Try it: What lines below contain the string "each"? List them all.
"""
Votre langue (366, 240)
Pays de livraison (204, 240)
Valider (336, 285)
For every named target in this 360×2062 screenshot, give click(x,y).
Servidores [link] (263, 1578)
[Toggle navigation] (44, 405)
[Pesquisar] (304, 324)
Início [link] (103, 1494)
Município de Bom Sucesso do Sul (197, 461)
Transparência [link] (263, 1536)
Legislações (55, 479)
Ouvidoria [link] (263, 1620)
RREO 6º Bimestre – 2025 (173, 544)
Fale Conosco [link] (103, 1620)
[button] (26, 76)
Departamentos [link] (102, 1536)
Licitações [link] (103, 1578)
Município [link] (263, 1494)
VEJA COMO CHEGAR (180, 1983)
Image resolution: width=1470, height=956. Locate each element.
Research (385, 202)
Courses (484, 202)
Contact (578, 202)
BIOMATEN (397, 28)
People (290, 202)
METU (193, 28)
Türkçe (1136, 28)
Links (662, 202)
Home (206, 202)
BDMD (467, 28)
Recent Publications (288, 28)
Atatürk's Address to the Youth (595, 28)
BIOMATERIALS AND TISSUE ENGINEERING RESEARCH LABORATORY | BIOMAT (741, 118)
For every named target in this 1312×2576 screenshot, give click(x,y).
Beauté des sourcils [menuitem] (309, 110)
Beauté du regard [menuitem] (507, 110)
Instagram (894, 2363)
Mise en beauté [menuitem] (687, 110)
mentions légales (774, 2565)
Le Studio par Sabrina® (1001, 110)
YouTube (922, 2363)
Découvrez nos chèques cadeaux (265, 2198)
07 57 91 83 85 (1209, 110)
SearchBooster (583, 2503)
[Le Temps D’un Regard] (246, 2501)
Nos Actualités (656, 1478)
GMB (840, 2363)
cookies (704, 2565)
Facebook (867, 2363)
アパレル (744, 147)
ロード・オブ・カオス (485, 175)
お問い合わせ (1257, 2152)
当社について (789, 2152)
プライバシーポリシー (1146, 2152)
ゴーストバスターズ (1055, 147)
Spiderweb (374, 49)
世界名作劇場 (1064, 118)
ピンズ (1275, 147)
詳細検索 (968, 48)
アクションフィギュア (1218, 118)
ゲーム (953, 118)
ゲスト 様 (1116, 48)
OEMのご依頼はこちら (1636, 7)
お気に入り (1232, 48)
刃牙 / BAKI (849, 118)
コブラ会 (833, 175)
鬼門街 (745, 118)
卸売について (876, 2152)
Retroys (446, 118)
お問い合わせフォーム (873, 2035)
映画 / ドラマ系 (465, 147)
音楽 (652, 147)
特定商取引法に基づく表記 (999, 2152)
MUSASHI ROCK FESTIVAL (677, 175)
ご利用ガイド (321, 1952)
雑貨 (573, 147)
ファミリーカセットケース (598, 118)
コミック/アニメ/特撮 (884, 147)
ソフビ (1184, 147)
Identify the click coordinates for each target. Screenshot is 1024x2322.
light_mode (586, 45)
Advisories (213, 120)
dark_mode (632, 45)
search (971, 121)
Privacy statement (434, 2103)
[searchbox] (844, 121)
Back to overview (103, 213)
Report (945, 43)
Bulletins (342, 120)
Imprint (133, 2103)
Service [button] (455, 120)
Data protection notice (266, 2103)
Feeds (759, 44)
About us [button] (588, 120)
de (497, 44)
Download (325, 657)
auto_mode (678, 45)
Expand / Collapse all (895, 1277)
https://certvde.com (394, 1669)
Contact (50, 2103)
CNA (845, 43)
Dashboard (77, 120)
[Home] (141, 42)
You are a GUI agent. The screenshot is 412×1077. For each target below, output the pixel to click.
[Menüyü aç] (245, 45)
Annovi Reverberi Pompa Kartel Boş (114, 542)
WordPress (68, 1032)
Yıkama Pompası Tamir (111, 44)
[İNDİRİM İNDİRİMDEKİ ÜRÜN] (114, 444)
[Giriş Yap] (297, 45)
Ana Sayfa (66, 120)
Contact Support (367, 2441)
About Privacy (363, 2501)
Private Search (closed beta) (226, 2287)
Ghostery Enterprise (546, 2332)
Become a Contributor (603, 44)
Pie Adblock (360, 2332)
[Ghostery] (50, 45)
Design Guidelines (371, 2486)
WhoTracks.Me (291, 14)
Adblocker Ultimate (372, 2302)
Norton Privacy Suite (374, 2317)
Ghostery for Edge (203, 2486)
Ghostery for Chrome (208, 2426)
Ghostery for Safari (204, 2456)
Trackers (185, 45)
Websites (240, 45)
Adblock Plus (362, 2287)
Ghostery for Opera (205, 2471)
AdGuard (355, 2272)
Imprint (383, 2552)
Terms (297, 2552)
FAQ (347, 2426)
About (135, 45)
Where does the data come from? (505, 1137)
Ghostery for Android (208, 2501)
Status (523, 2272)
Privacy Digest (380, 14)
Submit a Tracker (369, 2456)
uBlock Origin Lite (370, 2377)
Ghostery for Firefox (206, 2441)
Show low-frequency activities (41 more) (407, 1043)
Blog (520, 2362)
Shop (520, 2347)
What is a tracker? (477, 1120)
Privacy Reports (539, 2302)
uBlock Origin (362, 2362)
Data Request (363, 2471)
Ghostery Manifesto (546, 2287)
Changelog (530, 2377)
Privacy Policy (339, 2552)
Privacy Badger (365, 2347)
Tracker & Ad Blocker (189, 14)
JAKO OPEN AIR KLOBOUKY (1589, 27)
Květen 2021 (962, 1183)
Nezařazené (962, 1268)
"""
Exercise answer:
Image resolution: width=1470, height=956. Locate each element.
Identify the click coordinates for each target. Screenshot is 1024x2322.
You are a GUI agent. The screenshot is 412×1077. For each target below, output the pixel to click.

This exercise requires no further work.